7:30 rise and shine sunshine! Packing the old backpack. Breakfast of toasted baguette and jam or honey. Random fact: you don't eat off a plate when eating these breads for breakfast, just off the table. Then you wipe up your crumbs and walaa! Maybe this is so you have fewer dishes to wash, haha! I dunno?
In my first post of day #1, I thought that it was weird to only have breads for breakfast, but I am realizing now that this is the norm.
Coffee is quite good that you get here. It seems like everyone has their own coffee machine. No one ever makes instant coffee that I have come across so far. A coffee machine is quite affordable here, about 20€.

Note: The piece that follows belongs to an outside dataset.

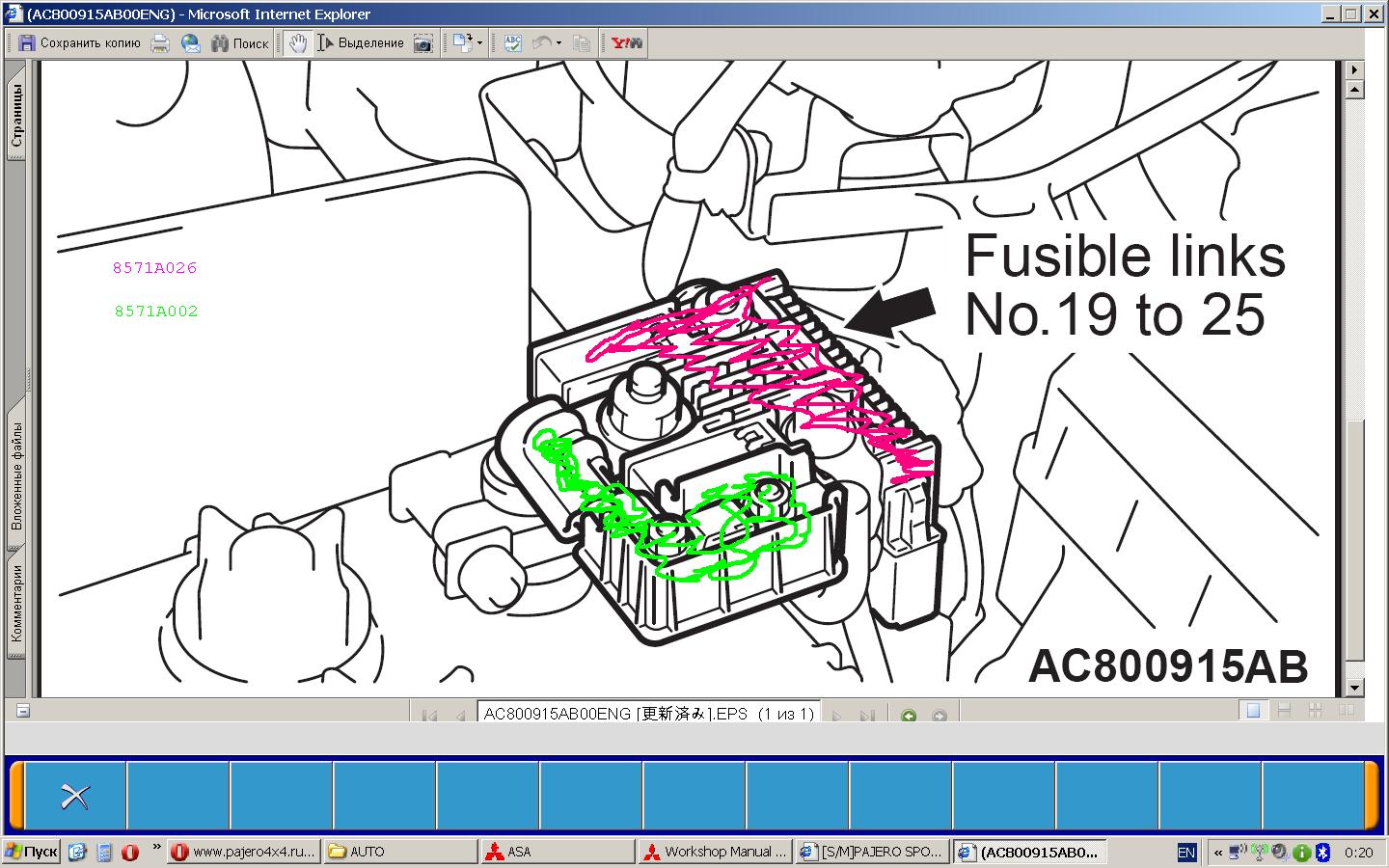Click the green previous view arrow
The image size is (1389, 868).
point(908,716)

Driving to St. Jean was so picturesque. As this is the Basque Country you see the typical white houses with the red shutters everywhere. We arrived at St. Jean and had a smoothie and then asked the waiter where I should start hiking. They showed us to the right. Then I was wondering if I have my passport and I unpacked my whole bag and yay I found it. The two boys made some jarbon & fromaige (ham & cheese) baguettes and gave me two for my journey. How sweet! It wasn't nice to say goodbye, I felt that I have grown quite close to these two guys and it was sad to leave them behind. My friend said it felt like I've been here for a long time instead of two. Days. He is not the first person to say this. He's friend from Paris said the same think, it felt like we knew each other first, but we knew each other for under 24 hours. I must have this effect on people. I think it’s a good thing? I said my good byes and was off to start my journey.

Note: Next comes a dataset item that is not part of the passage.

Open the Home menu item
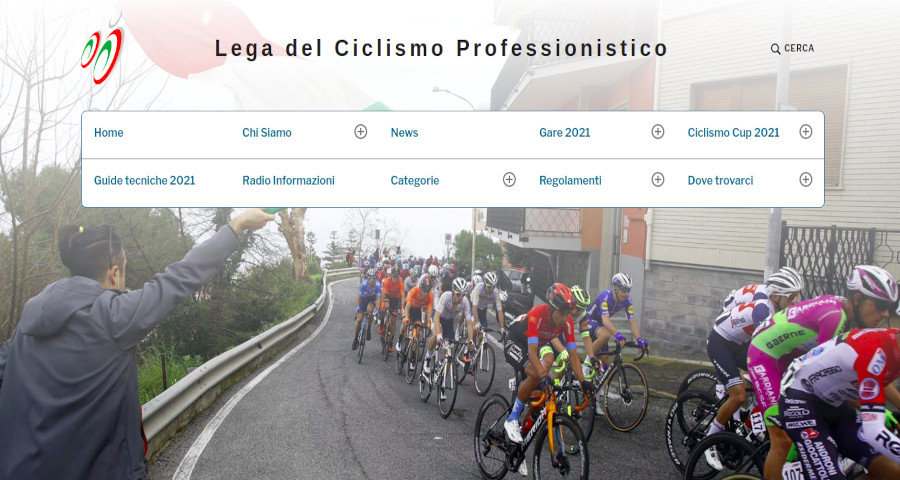 108,133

So I walked to the right and was greeted by a hill. Thoughts going through my head: why did I pack so much crap in my backpack, what can I through away, why am I doing this? Advice I can give anyone that is considering doing the Camino: pack light, like super light. I met a few pilgrims on the way which was awesome. A dude from Boston that was walking the same pace as me and we had some great conversations.
The Afrikaans man went for a nap and the Afrikaans lady and I chatted and read on the patio. At 6:30pm we were called inside the Alberge and we sat at the set tables with other pilgrims. There was an amazing buzz of energy with everyone communicating even though barely anyone speaks the same language. We were served soup as a starter which tasted much better than it looks. I had two bowls. Then we got a bean stew, thin roasted pork slices and baguette. I'm trying to stay away from these baguettes that are every freakin where you look. Hiding behind every corner, trying to jump in your mouth! For dessert we had the traditional Basque cake which we had yesterday too. There was also red wine on the table which we obvs polished.
I sat at a table with the Afrikaans couple, a mother and daughter from Hungary and a dude from Colorado. It's the norm to ask everyone why they are hiking the Camino and I had to fight of tears left, right and centre, because I was feeling tremendously emotional. I thought that was bad, but the waiter surprised me by asking everyone to stand up and say their name, where they are from and anything else. Inspirational stuff that move you inside.
After dinner I had a shower and then chatted to some pilgrims on the patio. It was 9:30 and it was only us four there, so I decided to go sleep. It's really strange to go to bed when the sun is still out.
In the tent, in my sleeping bag, extra provided blanket on top of sleeping bag, rolled up towel as pillow: nighty night world. Tomorrow I take on the rest of these hills.